Gaetana Laricchia is a Professor of Physics, and Head of the Positron and Positronium Scattering group, in the Department of Physics and Astronomy at UCL.

MAPS Spotlight

1 March 2020

Image - Professor Gaetana Laricchia
Professor Gaetana Laricchia has a long association with UCL. Born in Apulia, Italy, not far from Cannae (the site where Hannibal inflicted a major defeat to the Roman army in 216 BC), Gaetana has spent around 2/3 of her life in London and 40 years at UCL where she was both an undergraduate and a postgraduate student, obtaining a PhD in 1986.

From 1986-1988, she worked as a postdoctoral research assistant at UCL and Aarhus University in Denmark in an early collaboration aiming to produce antihydrogen (the atom made of a positron and antiproton). In 1988, she was appointed to UCL staff as a Lecturer. In 1994-1995, she held a Science Research Fellowship awarded by the Nuffield Foundation and in 1996 she was promoted to Reader. In 2003, she became the first woman Professor of Physics at UCL and from 2004 to 2013 she headed the Atomic, Molecular, Optical and Positron Physics (AMOPP) group.

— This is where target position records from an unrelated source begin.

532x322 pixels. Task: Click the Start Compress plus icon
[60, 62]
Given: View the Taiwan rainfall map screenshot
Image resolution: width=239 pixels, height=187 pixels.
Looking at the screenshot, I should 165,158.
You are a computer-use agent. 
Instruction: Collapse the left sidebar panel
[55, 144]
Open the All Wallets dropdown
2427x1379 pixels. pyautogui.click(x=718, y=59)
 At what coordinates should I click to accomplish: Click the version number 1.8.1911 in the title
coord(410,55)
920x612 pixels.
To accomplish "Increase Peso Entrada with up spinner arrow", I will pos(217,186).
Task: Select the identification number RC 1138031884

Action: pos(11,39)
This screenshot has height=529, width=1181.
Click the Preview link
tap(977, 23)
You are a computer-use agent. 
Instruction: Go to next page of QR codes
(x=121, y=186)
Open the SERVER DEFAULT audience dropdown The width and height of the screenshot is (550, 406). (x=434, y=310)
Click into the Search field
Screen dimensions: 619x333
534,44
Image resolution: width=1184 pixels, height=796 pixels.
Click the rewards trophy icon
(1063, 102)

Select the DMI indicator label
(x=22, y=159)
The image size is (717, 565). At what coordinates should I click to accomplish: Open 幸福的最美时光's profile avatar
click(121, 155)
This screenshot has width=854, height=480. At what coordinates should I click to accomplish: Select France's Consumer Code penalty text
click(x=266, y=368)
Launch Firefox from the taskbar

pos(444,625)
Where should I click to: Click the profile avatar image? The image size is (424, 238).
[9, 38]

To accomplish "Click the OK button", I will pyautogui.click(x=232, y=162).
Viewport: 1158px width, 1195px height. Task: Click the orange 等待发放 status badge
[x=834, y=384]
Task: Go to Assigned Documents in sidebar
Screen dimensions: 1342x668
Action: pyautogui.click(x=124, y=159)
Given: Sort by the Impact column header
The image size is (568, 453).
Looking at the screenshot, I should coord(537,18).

The apparent imbalance between matter and antimatter in the universe is a major puzzle in science, but much has been learnt about the interactions between the two through studies of controlled collisions of positrons and positronium (the short-lived atom made of an electron and its antiparticle, the positron) with atoms and molecules. The Positron and Positronium Scattering group at UCL is an international leader in this type of research, and Professor Laricchia is its current Head.

Gaetana has published around 150 articles and book chapters, delivered talks worldwide and has served on editorial and advisory boards of various journals and conferences. In 2004, she was elected Fellow of the Institute of Physics (UK). She is the recipient of the Occhialini Medal and Prize 2009 (jointly awarded by The Institute of Physics and Societa' Italiana di Fisica) for “distinguished work on experimental positron physics",  and also recipient of the Thomson Medal and Prize 2010 (awarded by The Institute of Physics) for her "contributions to the development of the world's only positronium beam and its use to probe the properties of atoms and molecules". In 2015, she was elected Honorary Member of the Roland Eotvos Physical Society of Hungary.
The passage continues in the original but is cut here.